Abstract
Background
The importance of spinopelvic motion and its influence on THA stability are well recognized but poorly defined. With dynamic motion, compensatory changes in spine and pelvic positions are required to keep the necessary balance between the axial skeleton and lower extremity to maintain an erect posture. Although prior studies have shown spinal fusions to be an independent risk factor for hip dislocations after primary THA, the direct impact of fusion levels on spinopelvic motion remains unknown.
Questions/purposes
The purposes of this study were (1) to determine if acetabular orientation changes with flexion and extension of the lumbar spine; (2) to determine if the amount of change is different in patients who have undergone spinal fusion at the L5-S1 level; and (3) to identify if the amount of change in acetabular motion is increased in patients who have undergone fusion at additional or other spinal levels.
Methods
We reviewed 100 flexion-extension spine films of patients older than 18 years of age with a history of back pain who had not undergone spinal or hip surgery and compared them with 50 flexion-extension spine films of patients who had undergone lumbar fusion at various levels. These radiographs were acquired between 2012 and 2017 and stored in our institutional radiology database. Only patients with flexion and extension films able to visualize the greater trochanter of the femur were included. For each film, measurements of acetabular version, acetabular version relative to the femoral shaft, lumbar lordosis angle, and sacral slope were digitally performed by two independent observers. Intra- and interrater variability was assessed using Lin’s concordance correlation (Rho_c) ranging from 0.59 to 0.91. The change in acetabular version for each patient when going from spinal flexion to extension was compared between patients with no prior spinal or hip surgery and those with prior spinal fusions using a two-tailed t-test.
Results
Acetabular version changed -21° as the lumbar spine changed position from flexion to extension in patients without spine surgery (95% confidence interval [CI], -24° to -18°). Acetabular version changed 15° as the lumbar spine changed position from flexion to extension in patients who had undergone prior lumbar spine fusion at all levels (95% CI, -18° to -12°). There was a difference in the change in acetabular version between these two groups of -6° (95% CI, -11° to -1°; p = 0.01). In patients with prior L5-S1 fusion, the change in acetabular version was decreased when compared with patients without prior spine surgery. The change was -10° (95% CI, -15° to -6°), which is less than the change of acetabular version of -21° that we saw in patients without prior spinal fusion (p < 0.01). The difference between these groups was -10° (95% CI, -18° to -3°). Fusion levels above L5 that did not cross the L5-S1 joint did not have a difference in change in acetabular version when compared with patients without surgery with a mean difference of -4° (95% CI, -9° to 2°).
Conclusions
Spinal fusion, specifically at the L5-S1 level, reduces pelvic mobility as the spine moves from flexion to extension.

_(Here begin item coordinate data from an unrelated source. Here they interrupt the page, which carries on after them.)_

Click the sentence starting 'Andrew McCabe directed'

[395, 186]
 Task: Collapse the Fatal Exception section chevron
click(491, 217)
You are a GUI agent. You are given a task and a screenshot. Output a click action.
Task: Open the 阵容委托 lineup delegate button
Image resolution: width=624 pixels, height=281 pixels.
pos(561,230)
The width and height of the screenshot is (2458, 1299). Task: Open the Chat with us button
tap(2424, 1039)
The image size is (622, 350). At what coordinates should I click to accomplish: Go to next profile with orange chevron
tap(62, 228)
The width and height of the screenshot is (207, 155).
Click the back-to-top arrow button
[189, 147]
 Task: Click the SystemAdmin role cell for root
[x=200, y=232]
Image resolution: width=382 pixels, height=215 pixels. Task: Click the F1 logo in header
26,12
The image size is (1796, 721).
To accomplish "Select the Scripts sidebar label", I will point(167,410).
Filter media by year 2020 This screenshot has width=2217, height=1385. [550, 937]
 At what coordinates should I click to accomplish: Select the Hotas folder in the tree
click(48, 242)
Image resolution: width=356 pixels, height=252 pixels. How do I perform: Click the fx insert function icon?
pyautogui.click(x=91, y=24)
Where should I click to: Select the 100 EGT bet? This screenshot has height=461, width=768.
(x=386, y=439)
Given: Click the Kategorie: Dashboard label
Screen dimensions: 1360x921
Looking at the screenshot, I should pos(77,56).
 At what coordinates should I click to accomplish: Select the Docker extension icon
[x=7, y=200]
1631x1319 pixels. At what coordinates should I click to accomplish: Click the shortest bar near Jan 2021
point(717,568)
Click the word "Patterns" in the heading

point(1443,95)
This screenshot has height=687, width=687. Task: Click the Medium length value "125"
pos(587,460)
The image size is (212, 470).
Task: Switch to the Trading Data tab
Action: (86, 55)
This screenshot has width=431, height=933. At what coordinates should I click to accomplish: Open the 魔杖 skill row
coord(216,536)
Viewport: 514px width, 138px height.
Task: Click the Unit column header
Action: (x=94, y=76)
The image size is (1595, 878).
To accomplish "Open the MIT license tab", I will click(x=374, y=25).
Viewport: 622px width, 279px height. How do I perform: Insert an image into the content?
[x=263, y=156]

This reduction in motion can reduce the distance to impingement and place patients undergoing THA at risk for dislocation. Further research utilizing three-dimensional imaging modalities and motion analysis can further help define the best hip implant position in these patients.
Level of Evidence
Level III, prognostic study.
Introduction
In recent years, the contributions of the spine and spine-pelvic relationship to hip implant stability have been recognized [7]. Additionally, there has been increased awareness that prior lumbar surgery places patients who have undergone THA at higher risk of postoperative instability [6]. With activities, compensatory changes in spine and pelvic positions are required to keep the correct alignment between the axial skeleton and lower extremities to maintain an erect posture. In patients with spine pathology, the acetabular opening angle and functional arc of motion before impingement are decreased, leading to increased risk for dislocation [5].
In the stiff spine, there is a relative decrease in acetabular anteversion because there is a lack of pelvic extension leading to relative acetabular retroversion in a seated position. Furthermore, in patients in whom the spine is rigid and/or unbalanced in the sagittal plane, the risk of impingement is further magnified. Therefore, it is recommended that placement of the acetabular component should be adjusted to account for both the position and rigidity of the lumbar spine [10]. However, although multiple studies have shown spinal disease and prior spinal fusion as risk factors for postoperative instability [1, 3, 7, 11], the impact of the level of lumbar fusion and the number of levels fused on the degree of restriction to pelvic mobility remain undefined. Additionally, there is currently no information on whether a threshold exists in terms of fused segments above which the hip is always at risk for impingement and/or dislocation.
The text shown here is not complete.